-------- Sección de texto --------
Por fin llegamos a los últimos fastos de las fiestas navideñas, la Epifanía del Señor, la festividad de los Reyes Magos de Oriente o la Pascua Militar que todo es uno el día 6 de enero.
Antes de resignarse a la dura escalada que supondrá la cuesta de enero la costumbre es regalar juguetes a los niños, segun la tradición, en recuerdo de los regalos que los magos de oriente llevaron a Jesús.
Por alguna razón que no llego a explicarme a los niños se les dice que los regalos los traen los propios magos de oriente. Supongo que en la antiguedad esta costumbre estaría relacionada con la afición por lo mágico, lo misterioso y lo milagrero. Hoy en día tengo que suponer que su pervivencia está relacionada por la tendencia que impulsa al ser humano para seguir costumbres ancestrales por extravagantes que sean antes que adoptar otras nuevas más racionales. Si esta tendencia no existiera o fuera combatida con decisión el progreso de la humanidad se aceleraría hasta hacernos llegar a limites de racionalidad hoy considerados utópicos.
En el cuento chino -perdón, oriental- de los Reyes Magos hay tantas incongruencias que apenas adquieren un mínimo uso de razón, a los niños les mosquea todo el entramado. De forma incomprensible para una moral que dice amar la verdad, se les engaña miserablemente respondiendo con mentiras a preguntas tan sagaces como «¿De donde sacan tanto dinero los reyes?», «¿Como pueden estar en tantos sitios a la vez?», «¿Como pueden entrar en casa sin que nos demos cuenta?», «¿Donde viven el resto del año?», pero sobre todo una duda terrible que cuestiona todo el sistema: «¿Como puede ser que si he sido razonablemente bueno no me hayan traido lo que pedí y al gamberro de mi vecino que según mis padres es ‘de la piel de Barrabás’ le hayan colmado todas sus peticiones?»
--------
→ **Enunciado 1**
En el texto sobre los Reyes Magos, ¿en recuerdo de qué se regalan juguetes a los niños?
→ **Enunciado 2**
Continúa el texto sobre los Reyes Magos a partir de su última oración.
-------- Bloque de datos --------
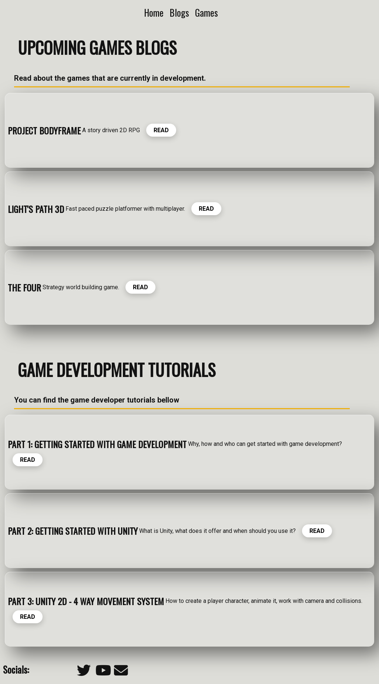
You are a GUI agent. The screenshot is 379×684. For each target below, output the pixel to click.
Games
--------
→ **Respuesta 1**
En recuerdo de los regalos que los magos de oriente llevaron a Jesús.

→ **Respuesta 2**
Mienten los padres, los abuelitos y los hermanos mayores, mienten los curas y los maestros, los periodistas, los políticos y hasta los guardias urbanos. Una autentica conspiración hace crecer a nuestros hijos en sus años decisivos entre un jardín de mentiras.
Encima si a alguien se le ocurre decir la verdad la sociedad mentirosa lo lapida, acusándole de destruir la ‘ilusión infantil’ o la propia esencia de la infancia. Seamos serios: La ilusión a la que se refiere no es la de los niños. A los niños les gusta recibir regalos y que sus padres les quieran y los espantajos de barbas blancas o caras pintadas de betún les importan un bledo.
¿Por qué no decirles simplemente que sus padres les quieren y que en estas fechas, como en su cumpleaños, les regalarán unos juguetes porque desean que sea felices?
Mi experiencia personal no fué traumática. Después de caer en la cuenta de varias incongruencias sobre la hitoria oficial e incluso de llevarme algún cabreo por la falta de diligencia y acierto de la burocracia de SS.MM. los Reyes de Oriente al entregar los regalos que yo había pedido oí comentar en el colegio que los reyes eran los padres. Aquel mismo dia le pregunté a la fuente más fiable de información de las que disponía si tal cosa era verdad. Mi madre me contestó sin rodeos: «si hijo mío, esos regalos los compran los padres». Y lloré. No lloré de desilusión ni desencanto, lloré de alegría.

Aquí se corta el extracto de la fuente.